Depending on how often it is executed, prepared statements could help. See PDO for more information.
i'm having a good time coding a little visitor counter. it's a PHP5/SQLite3 mix.
made two database tables, one for the visitors, and one for the hits. structure and sample data:
CREATE TABLE 'visitors' (
'id' INTEGER DEFAULT NULL PRIMARY KEY AUTOINCREMENT,
'ip' TEXT DEFAULT NULL,
'hash' TEXT DEFAULT NULL,
UNIQUE(ip)
);
INSERT INTO "visitors" ("id","ip","hash") VALUES ('1','1.2.3.4','f9702c362aa9f1b05002804e3a65280b');
INSERT INTO "visitors" ("id","ip","hash") VALUES ('2','1.2.3.5','43dc8b0a4773e45deab131957684867b');
INSERT INTO "visitors" ("id","ip","hash") VALUES ('3','1.2.3.6','9ae1c21fc74b2a3c1007edf679c3f144');
CREATE TABLE 'hits' (
'id' INTEGER DEFAULT NULL PRIMARY KEY AUTOINCREMENT,
'time' INTEGER DEFAULT NULL,
'visitor_id' INTEGER DEFAULT NULL,
'host' TEXT DEFAULT NULL,
'location' TEXT DEFAULT NULL
);
INSERT INTO "hits" ("id","time","visitor_id","host","location") VALUES ('1','1418219548','1','localhost','/some/path/example.php');
INSERT INTO "hits" ("id","time","visitor_id","host","location") VALUES ('2','1418219550','1','localhost','/some/path/example.php');
INSERT INTO "hits" ("id","time","visitor_id","host","location") VALUES ('3','1418219553','1','localhost','/some/path/example.php');
INSERT INTO "hits" ("id","time","visitor_id","host","location") VALUES ('4','1418219555','2','localhost','/some/path/example.php');
INSERT INTO "hits" ("id","time","visitor_id","host","location") VALUES ('5','1418219557','1','localhost','/some/path/example.php');
INSERT INTO "hits" ("id","time","visitor_id","host","location") VALUES ('6','1418219558','3','localhost','/some/path/example.php');
i now want to fetch the visitors data, but only from those who where active in the last 30 seconds for example. i need the following data as output, here with user id 1 as example:
$visitor = Array(
[id] => 1
[ip] => 1.2.3.4
[hash] => f9702c362aa9f1b05002804e3a65280b
[first_hit] => 1418219548
[last_hit] => 1418219557
[last_host] => localhost
[last_location] => /some/path/example.php
[total_hits] => 4
[idle_since] => 11
)
i'll get this with my current query, all good, but as you can see i need a lot of sub-selects for this:
SELECT
visitors.id,
visitors.ip,
visitors.hash,
(SELECT hits.time FROM hits WHERE hits.visitor_id = visitors.id ORDER BY hits.id ASC LIMIT 1) AS first_hit,
(SELECT hits.time FROM hits WHERE hits.visitor_id = visitors.id ORDER BY hits.id DESC LIMIT 1) AS last_hit,
(SELECT hits.host FROM hits WHERE hits.visitor_id = visitors.id ORDER BY hits.id DESC LIMIT 1) AS last_host,
(SELECT hits.location FROM hits WHERE hits.visitor_id = visitors.id ORDER BY hits.id DESC LIMIT 1) AS last_location,
(SELECT COUNT(hits.id) FROM hits WHERE hits.visitor_id = visitors.id) AS total_hits,
(SELECT strftime('%s','now') - hits.time FROM hits WHERE hits.visitor_id = visitors.id ORDER BY hits.id DESC LIMIT 1) AS idle_since
FROM visitors
WHERE idle_since < 30
ORDER BY last_hit DESC
so, is this ok for my use case or do you know a better approach to get this data out of those two tables? i already played around with JOINS, but no matter how i tweaked it, COUNT() gave me wrong outputs, like user id 1 has only one total hit for example.

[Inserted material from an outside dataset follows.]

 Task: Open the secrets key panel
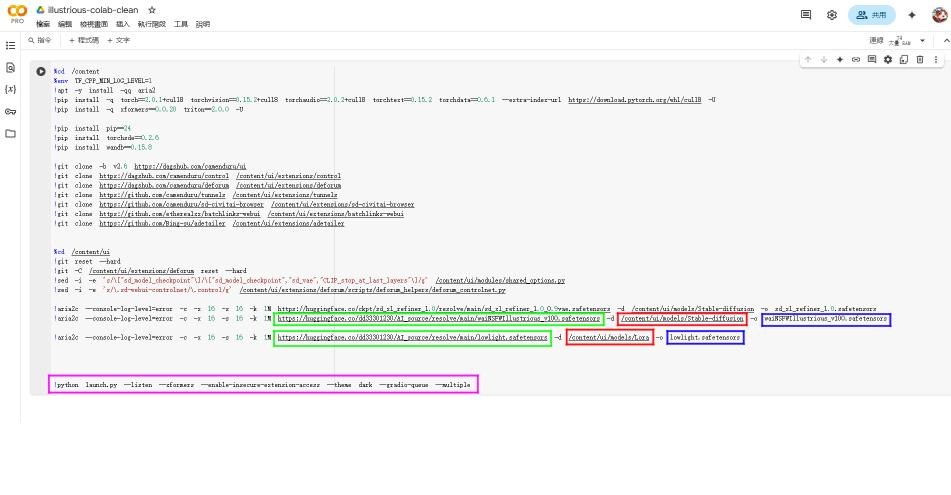point(11,111)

i probably have to re-model the database, if i wanna use JOINS properly, i guess.
Update: based on AeroX' Answer i've built the new query. it basically had just one little bug. you can't have MAX() in a WHERE clause. using HAVING now after the GROUPING.

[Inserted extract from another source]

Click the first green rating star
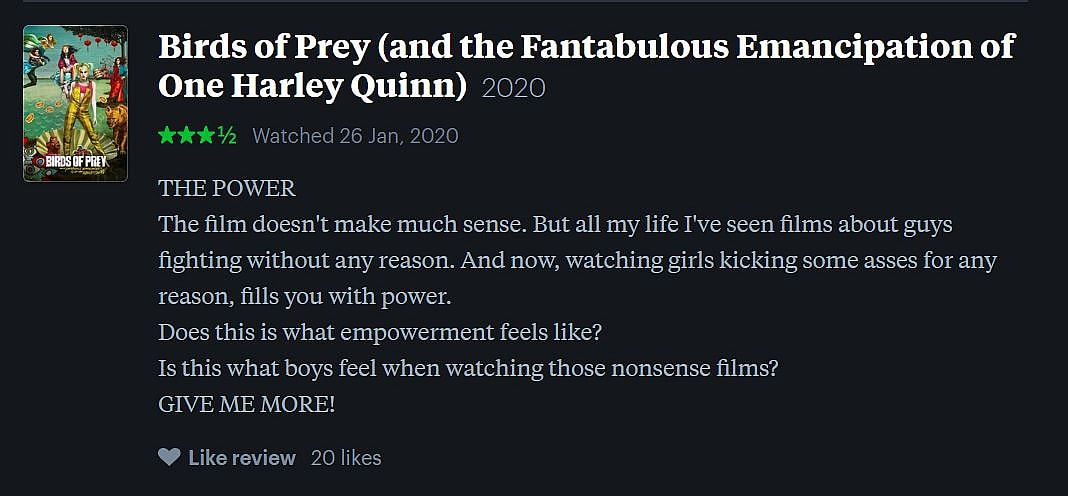 point(167,136)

i also tested both the old and the new one with EXPLAIN and EXPLAIN QUERY PLAN. looks much better. Thank you guys!
SELECT
V.id,
V.ip,
V.hash,
MIN(H.time) AS first_hit,
MAX(H.time) AS last_hit,
strftime('%s','now') - MAX(H.time) AS idle_since,
COUNT(H.id) AS total_hits,
LH.host AS last_host,
LH.location AS last_location
FROM visitors AS V
INNER JOIN hits AS H ON (V.id = H.visitor_id)
INNER JOIN (
SELECT visitor_id, MAX(id) AS id
FROM hits
GROUP BY visitor_id
) AS L ON (V.id = L.visitor_id)
INNER JOIN hits AS LH ON (L.id = LH.id)
GROUP BY V.id, V.ip, V.hash, LH.host, LH.location
HAVING idle_since < 30
ORDER BY last_hit DESC
You probably want to clean this up but this should give you the idea of how to make the joins and how to use the GROUP BY statement to aggregate your hits table for each visitor. This should be more efficient then using lots of sub-queries.

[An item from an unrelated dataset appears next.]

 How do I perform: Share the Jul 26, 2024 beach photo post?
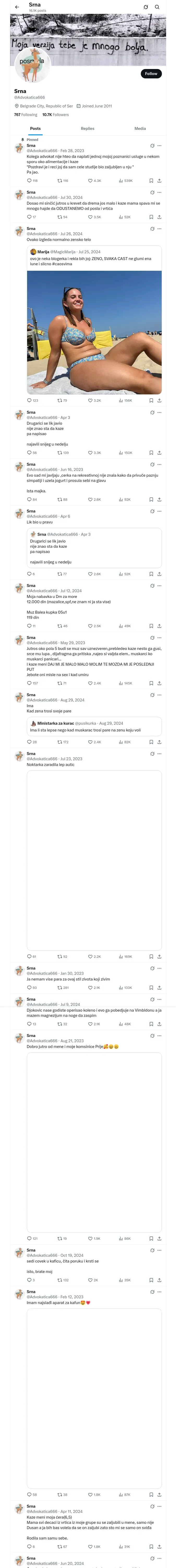point(159,401)
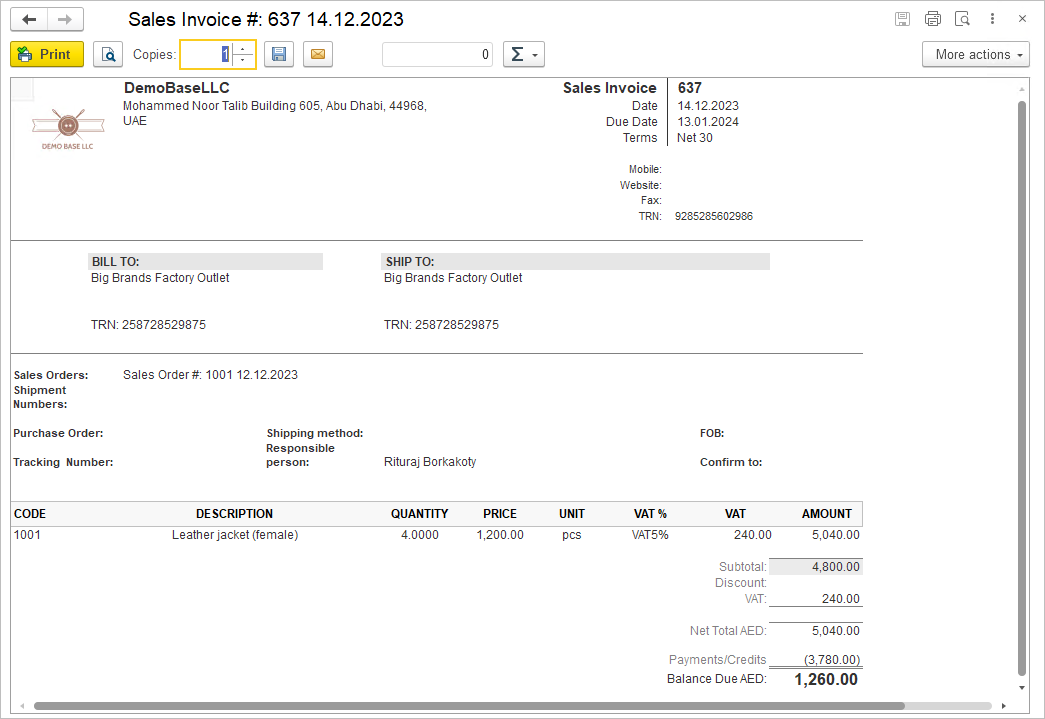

I've included comments on the joins so that you can see why I'm making them.
SELECT
V.id,
V.ip,
V.hash,
MIN(H.time) AS first_hit,
MAX(H.time) AS last_hit,
COUNT(H.id) AS total_hits,
strftime('%s','now') - MAX(H.time) AS idle_since,
LH.host AS last_host,
LH.location AS last_location
FROM visitors AS V
-- Join hits table so we can calculate aggregates (MIN/MAX/COUNT)
INNER JOIN hits AS H ON (V.id = H.visitor_id)
-- Join a sub-query as a table which contains the most recent hit.id for each visitor.id
INNER JOIN (
SELECT visitor_id, MAX(id) AS id
FROM hits
GROUP BY visitor_id
) AS L ON (V.id = L.visitor_id)
-- Use the most recent hit.id for each visitor.id to fetch that most recent row (for last_host/last_location)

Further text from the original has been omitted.